■ Objective 1
Retype the entries word for word, everything from the line containing "Click inside the" down to the end of the entries.

■ Reading text
════

Despite intolerable dithering by Squishy Swishy, President Where Are We, the newspaper acknowledged that even though the rapidly melting evidence is a little shaky and the gallery of astute skeptics is expanding exponentially, global warming, by golly, boys, is going to turn all of us into marshmallows if we don’t immediately alter our devilishly evil ways.

Except for the Times’s lengthy, lousy history of failing to cough up evidence a dumb 6-year-old would swallow, how can we doubt these courageous truthseekers?

Isn’t it the classic definition of insanity to keep reproducing the same legally rejected, gruel-thin evidence while expecting the foppish fools across Americaland to say, yeah, Team Obama, hit me again you’re your shtick?

The wheeze of a message never varies by one syllable. The junior journalists warn us that fatal global warming is unavoidable unless we bow down and hand over our wallets.

Why do I keep dragging this dead horse out of its tear-soaked grave? Because the junior journalists at Pravda by the Pacific tell me, I have got to believe or else.

════

■ Record set

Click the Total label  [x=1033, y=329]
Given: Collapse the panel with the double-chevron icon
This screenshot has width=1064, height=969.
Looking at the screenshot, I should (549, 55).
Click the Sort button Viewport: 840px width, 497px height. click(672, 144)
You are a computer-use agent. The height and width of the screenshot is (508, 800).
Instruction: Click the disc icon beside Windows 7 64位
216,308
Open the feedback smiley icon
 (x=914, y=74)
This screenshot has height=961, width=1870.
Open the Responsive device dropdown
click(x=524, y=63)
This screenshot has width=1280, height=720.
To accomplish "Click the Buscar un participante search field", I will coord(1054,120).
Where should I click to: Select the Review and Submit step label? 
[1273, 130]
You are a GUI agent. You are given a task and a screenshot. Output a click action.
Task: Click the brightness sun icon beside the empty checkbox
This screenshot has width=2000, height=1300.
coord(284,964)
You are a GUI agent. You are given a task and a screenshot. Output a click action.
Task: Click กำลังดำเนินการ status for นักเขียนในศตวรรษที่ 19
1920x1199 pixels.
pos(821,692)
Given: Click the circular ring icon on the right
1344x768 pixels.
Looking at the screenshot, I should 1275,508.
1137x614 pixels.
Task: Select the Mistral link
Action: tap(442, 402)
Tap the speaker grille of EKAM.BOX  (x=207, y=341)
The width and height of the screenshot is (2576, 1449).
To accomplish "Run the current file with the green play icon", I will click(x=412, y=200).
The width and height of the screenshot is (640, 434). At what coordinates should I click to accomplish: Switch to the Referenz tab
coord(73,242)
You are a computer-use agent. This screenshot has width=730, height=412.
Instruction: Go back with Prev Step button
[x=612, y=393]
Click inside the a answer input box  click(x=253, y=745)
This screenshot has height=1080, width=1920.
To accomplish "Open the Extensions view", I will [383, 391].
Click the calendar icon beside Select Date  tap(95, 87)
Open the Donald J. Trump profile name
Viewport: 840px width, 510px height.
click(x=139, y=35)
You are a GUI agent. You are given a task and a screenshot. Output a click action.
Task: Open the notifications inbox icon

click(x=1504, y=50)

════

■ Objective 2
In the commentary on global warming, what reason does the writer give for repeatedly returning to the subject? Answer in one to three sentences.

■ Exercise result 1
Click inside the a answer input box  click(x=253, y=745)
This screenshot has height=1080, width=1920.
To accomplish "Open the Extensions view", I will [383, 391].
Click the calendar icon beside Select Date  tap(95, 87)
Open the Donald J. Trump profile name
Viewport: 840px width, 510px height.
click(x=139, y=35)
You are a GUI agent. You are given a task and a screenshot. Output a click action.
Task: Open the notifications inbox icon

click(x=1504, y=50)

■ Exercise result 2
The writer keeps coming back to it because the junior journalists at "Pravda by the Pacific" insist that the writer has got to believe or else.